Personal information
- Date of birth: 16 August 1935 (age 90)
- Place of birth: Wolverhampton, England
- Position: Forward

Youth career
- Wolverhampton Wanderers

Senior career*
- Years: Team / Apps / (Gls)
- 1953–1954: Leicester City / 0 / (0)
- 1959–1964: Lincoln City / 75 / (21)
- 1964–1968: Hereford United

= Brian Punter =

English footballer (born 1935)

Brian Punter (born 16 August 1935) is an English former footballer who scored 21 goals from 75 appearances in the Football League playing as a centre forward for Lincoln City.

==Career==
Punter was born in Waterloo Road, in Wolverhampton, Staffordshire. As a youngster he joined his local club, Wolverhampton Wanderers, for whom he played in the first leg of the FA Youth Cup Final in 1953, which Wolves lost 7–1 to a Manchester United team containing many of the "Busby Babes". An ankle injury sustained early on in that game prevented Punter taking part in the second leg, so he was not presented with his runners-up medal at the time. Feeling that "it would be nice to have one to show to our grandchildren", he eventually applied to the Football Association, and received his medal some 56 years after the event. Punter was selected for the England youth team to play against their Scottish counterparts in February 1953, one of his three international appearances made in the 1952–53 season.

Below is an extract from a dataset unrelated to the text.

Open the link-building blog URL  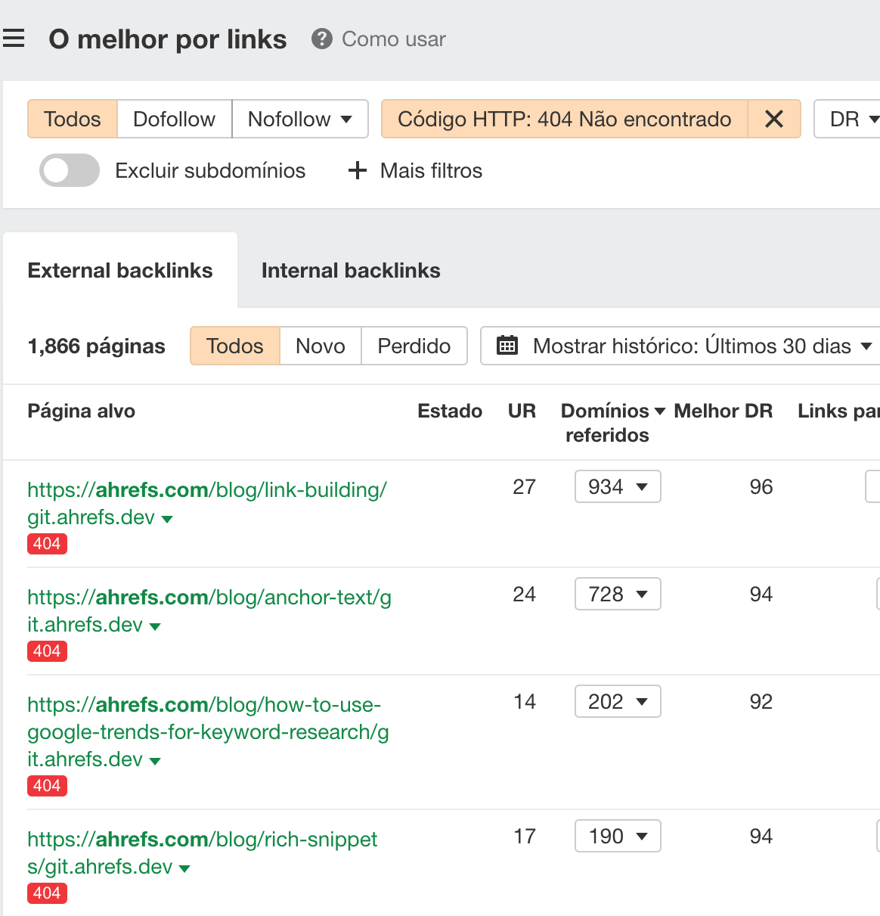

Wolverhampton Wanderers were pioneers of floodlit football in the 1950s, playing friendly matches against top sides from Continental Europe. In the hope of offering better visibility under lights than their traditional old gold kit, they developed a fluorescent shirt, which was tried out in a youth team game. Only a single prototype shirt was initially produced, and Punter, who as a winger would be expected to play near the edge of the pitch and thus be noticeable, was chosen to wear it for the trial.

After leaving Wolves, Punter was on the books of Leicester City, but he moved on to Lincoln City without appearing for Leicester's first team. He made his debut on 12 December 1959 in a 1–0 home defeat to Rotherham United in the Football League Second Division. In the 1960–61 season, Lincoln finished bottom of their division. The following season, Punter, now playing as a centre forward, was the club's leading scorer, though with only eight goals as they suffered a second consecutive relegation. He repeated the achievement the next season in the Fourth Division, this time with 17 goals in all competitions as Lincoln narrowly avoided having to apply for re-election. Punter played his last game for the club in April 1964. He had remained a semi-professional player for the whole of his five years with Lincoln, while continuing his main career as a design draughtsman.

He returned to the Midlands to play for Hereford United of the Southern League, where he remained until at least the 1968–69 season. He also played for several other Midlands sides, including Kidderminster Harriers, Bromsgrove Rovers, Nuneaton Borough, Stourbridge and Darlaston.

In later life, Punter scouted for Wolverhampton Wanderers' Academy.